Prima di ripetere l'imposizione di una legge al Parlamento, proviamo a capire come e dove ha funzionato la legge 180. Conoscere dati e riferimenti precisi dal numero delle persone prese in carico ai Trattamenti Sanitari Obbligatori, dai ricoveri alle prescrizioni di psicofarmaci.

Potrebbe sembrare velleitario parlare dell'articolo 32 della Costituzione dopo il dibattito sul testamento biologico: per il legislatore l'individuo nella sua complessità va sempre protetto, anche da se stesso, anche se non vuole; lo Stato lo fa in alcuni casi con il medico, in altri con le forze dell'ordine, in altri con entrambi. E' lo Stato etico. Una scommessa: ripartiamo dai matti per riportare il Paese alla normalità?
Qui il comunicato online
http://blog.donatellaporetti.it/?p=620

Invia commento comment Commenti (1 inviato)
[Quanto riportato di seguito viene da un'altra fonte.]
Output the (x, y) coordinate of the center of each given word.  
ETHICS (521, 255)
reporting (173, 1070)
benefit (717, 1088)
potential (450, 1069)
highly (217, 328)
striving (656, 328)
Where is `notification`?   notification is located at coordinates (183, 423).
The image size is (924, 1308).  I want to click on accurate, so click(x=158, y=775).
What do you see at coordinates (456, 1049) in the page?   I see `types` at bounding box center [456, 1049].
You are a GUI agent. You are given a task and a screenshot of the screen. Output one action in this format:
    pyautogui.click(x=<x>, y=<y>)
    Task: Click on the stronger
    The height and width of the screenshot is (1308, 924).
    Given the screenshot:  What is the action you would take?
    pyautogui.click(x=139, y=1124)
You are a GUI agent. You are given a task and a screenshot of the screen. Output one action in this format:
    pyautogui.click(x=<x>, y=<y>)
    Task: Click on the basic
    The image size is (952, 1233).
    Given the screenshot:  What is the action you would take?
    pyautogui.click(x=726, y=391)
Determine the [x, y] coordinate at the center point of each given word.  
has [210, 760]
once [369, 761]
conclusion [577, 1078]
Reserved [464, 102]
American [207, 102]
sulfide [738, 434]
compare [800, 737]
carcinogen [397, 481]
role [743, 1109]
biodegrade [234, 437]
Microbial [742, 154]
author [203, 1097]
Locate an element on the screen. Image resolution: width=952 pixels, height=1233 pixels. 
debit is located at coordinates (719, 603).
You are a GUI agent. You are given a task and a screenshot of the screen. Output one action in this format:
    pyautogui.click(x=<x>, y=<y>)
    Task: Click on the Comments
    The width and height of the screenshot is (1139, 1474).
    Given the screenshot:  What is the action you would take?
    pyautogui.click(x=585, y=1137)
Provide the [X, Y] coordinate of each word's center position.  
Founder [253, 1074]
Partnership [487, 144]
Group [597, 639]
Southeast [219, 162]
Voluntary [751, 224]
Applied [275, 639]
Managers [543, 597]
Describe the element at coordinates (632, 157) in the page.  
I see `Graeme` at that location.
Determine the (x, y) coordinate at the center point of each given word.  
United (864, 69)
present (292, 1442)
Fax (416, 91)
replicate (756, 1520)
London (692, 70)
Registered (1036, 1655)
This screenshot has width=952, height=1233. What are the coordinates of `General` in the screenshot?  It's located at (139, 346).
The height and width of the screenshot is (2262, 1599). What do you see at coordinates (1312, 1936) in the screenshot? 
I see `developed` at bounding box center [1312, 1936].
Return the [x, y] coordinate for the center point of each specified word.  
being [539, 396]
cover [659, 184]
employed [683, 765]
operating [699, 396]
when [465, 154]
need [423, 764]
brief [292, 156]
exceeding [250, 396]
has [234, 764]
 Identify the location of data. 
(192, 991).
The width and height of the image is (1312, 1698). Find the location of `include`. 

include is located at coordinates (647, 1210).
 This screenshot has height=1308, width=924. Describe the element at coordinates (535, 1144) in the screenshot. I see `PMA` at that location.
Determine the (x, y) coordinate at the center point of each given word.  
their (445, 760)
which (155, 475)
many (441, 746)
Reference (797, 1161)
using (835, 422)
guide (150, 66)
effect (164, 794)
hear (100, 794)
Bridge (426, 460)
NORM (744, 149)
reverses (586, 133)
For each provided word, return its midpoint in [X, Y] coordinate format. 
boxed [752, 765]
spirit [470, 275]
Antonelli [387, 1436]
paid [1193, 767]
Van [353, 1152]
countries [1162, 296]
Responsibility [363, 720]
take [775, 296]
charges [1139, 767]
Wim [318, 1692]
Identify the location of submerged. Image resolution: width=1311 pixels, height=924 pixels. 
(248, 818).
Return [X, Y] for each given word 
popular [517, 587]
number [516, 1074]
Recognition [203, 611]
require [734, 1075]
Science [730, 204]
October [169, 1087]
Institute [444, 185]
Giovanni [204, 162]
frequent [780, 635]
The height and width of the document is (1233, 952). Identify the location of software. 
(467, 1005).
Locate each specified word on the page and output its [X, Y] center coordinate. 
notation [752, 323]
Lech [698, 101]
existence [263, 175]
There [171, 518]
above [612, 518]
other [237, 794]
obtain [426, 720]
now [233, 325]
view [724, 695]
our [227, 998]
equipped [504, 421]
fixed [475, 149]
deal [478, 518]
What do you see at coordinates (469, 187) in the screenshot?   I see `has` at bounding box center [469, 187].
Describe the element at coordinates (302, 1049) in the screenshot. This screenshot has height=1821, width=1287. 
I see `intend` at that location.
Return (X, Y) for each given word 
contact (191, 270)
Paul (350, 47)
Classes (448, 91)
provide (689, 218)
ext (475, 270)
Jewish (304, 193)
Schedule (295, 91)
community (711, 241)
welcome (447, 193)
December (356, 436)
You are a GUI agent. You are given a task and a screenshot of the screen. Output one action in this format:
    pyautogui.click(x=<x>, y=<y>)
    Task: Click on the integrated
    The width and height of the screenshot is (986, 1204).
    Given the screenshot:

  • Inviato in data Il Valido Invalido, 14 Maggio, 2009 22:17:29
    Io sono schizzofrenico. Noi matti abbiamo i nostri problemi oltre a quelli che avete voi sani ed oltre a queste due categorie di problematiche da affrontare anche i problemi che ci create voi "sani" (passa il tempo e più mi accorgo che tanto sani non siete perché neanche voi siete equilibrati nè tantomeno sereni). E' più pericoloso un malato di mente o una persona disonesta? Le statistiche dicono che in percentuale i malati di mente commettono gli stessi reati dei "sani" (veramente noi matti ne commettiamo di meno e ne commetteremmo ancora di meno se chi delinque poi non faccia finta di avere problemi) Non ho paura di chi parla da solo.... piuttosto mi guardo bene dalle persone con auto lussuosa, abiti di buona fattura o da bellissime donne in gioielleria. Di fronte ad un matto il problema non è "che male può farmi" ma "che male posso fare io a lui". Io lotto contro le voci spesso.... così come uno zoppo deve faticare per camminare (e magari anche lui ha chi goliardicamente dimostra la sua "simpatia da sano di mente") io mi reputo uno che "barcolla ma non molla". E penso anche che così come chi ha il diabete deve rispettare la legge anche lo psicotico deve rispettare la legge. Per la mia esperienza ritengo che i manicomi non siano utili. A mio avviso per risolvere il problema sarebbe il caso... cioè, insomma... magari.... si potrebbe forse addirittura... sì, lo sò che è un discorso disordinato ed "una pazzia" ma.... e se si applicassero le leggi? (e questo non vale solo per il problema matti). Qui sta arrivando l'estate... seguite il consiglio di un matto.... quella parte di cervello che vi è rimasta sana... usatela per apprezzare questa bella stagione. Cordialmente. Il Valido Invalido.